Step up your Sonic Branding
„Step up your sonic branding“ versammelte vier Jingle-Produzenten auf einer Bühne, Lee Prince (Prolark Media) hat moderiert. Tom Van der Biest von Brandy meinte: „Talking about music is like dancing about architecture“. Sonic Branding steht in seiner Arbeit auf den beiden Säulen Identität und Funktion. Marc Vickers beschrieb das Jingle-Komponieren als das Übersetzen von Gefühlen und oftmals auch das Komprimieren eines Popsongs. Thomas Giger von PURE Jingles betonte, wie wichtig es ist, Jingles an die Umgebung anzupassen: superkurz auf tiktok, kurz bei YouTube, und auch abseits klassischer Publikumsmedien, z.B. im Flugzeug oder in der Telefonwarteschleife.
The World’s Top 5 creative exercises – Wade Kingsley
Wade Kingsley aka The Creative Coach brachte – in Jogginghosen und Neon-Laufschuhen – seine Top-5-Kreativitätsübungen mit zu den Radiodays. Und zwar:
0. Aufwärmen! Aka „curiosity cardio“. Eine einfache Frage stellen reicht, z.B. Was hast du heute gefrühstückt?

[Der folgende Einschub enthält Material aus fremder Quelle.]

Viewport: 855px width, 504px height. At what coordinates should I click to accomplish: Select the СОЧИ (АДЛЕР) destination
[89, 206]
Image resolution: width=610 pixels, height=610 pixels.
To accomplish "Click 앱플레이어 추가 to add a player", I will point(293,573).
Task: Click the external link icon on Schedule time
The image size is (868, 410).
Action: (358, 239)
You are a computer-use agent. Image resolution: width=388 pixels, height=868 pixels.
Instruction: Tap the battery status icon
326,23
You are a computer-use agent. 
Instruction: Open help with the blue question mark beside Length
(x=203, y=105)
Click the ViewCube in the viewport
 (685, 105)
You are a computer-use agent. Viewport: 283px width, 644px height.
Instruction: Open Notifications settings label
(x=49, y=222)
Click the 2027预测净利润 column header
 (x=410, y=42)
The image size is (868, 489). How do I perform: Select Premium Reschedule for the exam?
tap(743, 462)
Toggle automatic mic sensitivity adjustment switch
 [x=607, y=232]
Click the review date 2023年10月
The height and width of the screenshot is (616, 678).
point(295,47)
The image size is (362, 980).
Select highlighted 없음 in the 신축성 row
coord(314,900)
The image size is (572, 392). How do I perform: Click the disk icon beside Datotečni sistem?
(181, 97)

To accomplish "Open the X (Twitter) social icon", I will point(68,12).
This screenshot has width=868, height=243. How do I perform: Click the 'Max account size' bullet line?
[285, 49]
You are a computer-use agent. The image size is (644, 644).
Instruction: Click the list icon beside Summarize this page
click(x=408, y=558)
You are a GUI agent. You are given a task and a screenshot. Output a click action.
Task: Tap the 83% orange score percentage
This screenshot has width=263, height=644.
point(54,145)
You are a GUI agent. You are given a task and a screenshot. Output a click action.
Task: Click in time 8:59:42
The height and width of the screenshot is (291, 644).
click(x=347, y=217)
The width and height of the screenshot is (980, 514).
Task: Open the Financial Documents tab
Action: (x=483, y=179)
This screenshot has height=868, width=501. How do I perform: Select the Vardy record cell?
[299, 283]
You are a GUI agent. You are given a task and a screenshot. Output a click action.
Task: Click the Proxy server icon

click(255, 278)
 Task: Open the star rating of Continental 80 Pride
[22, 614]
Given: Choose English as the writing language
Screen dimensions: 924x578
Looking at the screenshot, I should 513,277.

5. „Brain Stretch“ nach Bruce Springsteen, denn einen *spark* braucht es immer: Einfach 10 Wörter aufschreiben, die mit der eigenen Fragestellung zu tun haben.
4. „Idea Lift“, also „What would ___ do?“, z.B. Madonna oder Apple.
3. „Quick Draw“. Inspiriert von Walt Disney einfach dahinkritzeln, dazu lagen Business-Märchen-mäßig Servietten und Sharpies bereit. Ich war ein bisschen im Meta-Moment gefangen, mit dem iPad in der Hand hatte ich ja schon die ganze Zeit über die Session mitgekritzelt…
2. „The eyelid pulldown“, oder schlicht gesagt: Augen zu! Eine Teilnehmerin stellte sich sogleich einen Berggipfel vor, von dem sie Tüten voller Glück über den Landstrich verteilte, so wie das ihr Podcast hoffentlich auch machen würde.
1. Crossfit! Aber nicht das anstrengende mit dem Krafttraining, sondern das von David Bowie: 10 random Wörter zusammenschreiben (die Radiodays-Crowd schlug u.a. „Brezen“ und „Bier“ vor, Bayernklischees galore!) und dann mit den 10 Wörtern vom Anfang kombinieren. Tadaaa: Viele neue Ideen.
Das, was mir weit mehr in Erinnerung bleiben wird als die fünf Kreativitätsmethoden ist Wade Kingsley‘s Präsentationsstil. Er ist ein außerordentlich guter Workshop-Leiter, er hat die Teilnehmenden in jedem Schritt eingebunden und enorm zackig und strukturiert (hilfreich beim Sketchnoten!) durch sein Programm geführt. An den Details zwischendrin – ein Pfeiferl für die Aufmerksamkeit nach dem angeregten Gemurmel in der „Aufwärmübung“ oder eben die Servietten zum Ideenkritzeln – fällt auf, *wie* durchdacht diese Session war.
Engaging Audio Audiences with Audiobooks – Andrea Zuska (RTL), Constance Parpoil (Storytel), Sarah Toporoff
Die für mich letzte Session vor Abreise war nochmal richtig interessant: „Engaging Audio Audiences with Audiobooks“, gehostet von Sarah Toporoff. Andrea Zuska von RTL+ und Constance Parpoil von Storytel erzählten von ihren jeweiligen Geschäftsmodellen (freemium vs. Paid unlimited subscription), davon, wie Podcast- und Hörbuch-Publikum immer näher zusammenrücken und dass Hörbücher heute oft mehr sind als ein vorgelesenes Buch. Mit mehreren Erzählstimmen, Soundeffekten und episodischer Struktur verschwimmen die Grenzen zum Hörspiel immer mehr.
tl;dr: Das Programm der Radiodays Europe war sehr interessant, ich freue mich sehr, dabei gewesen zu sein!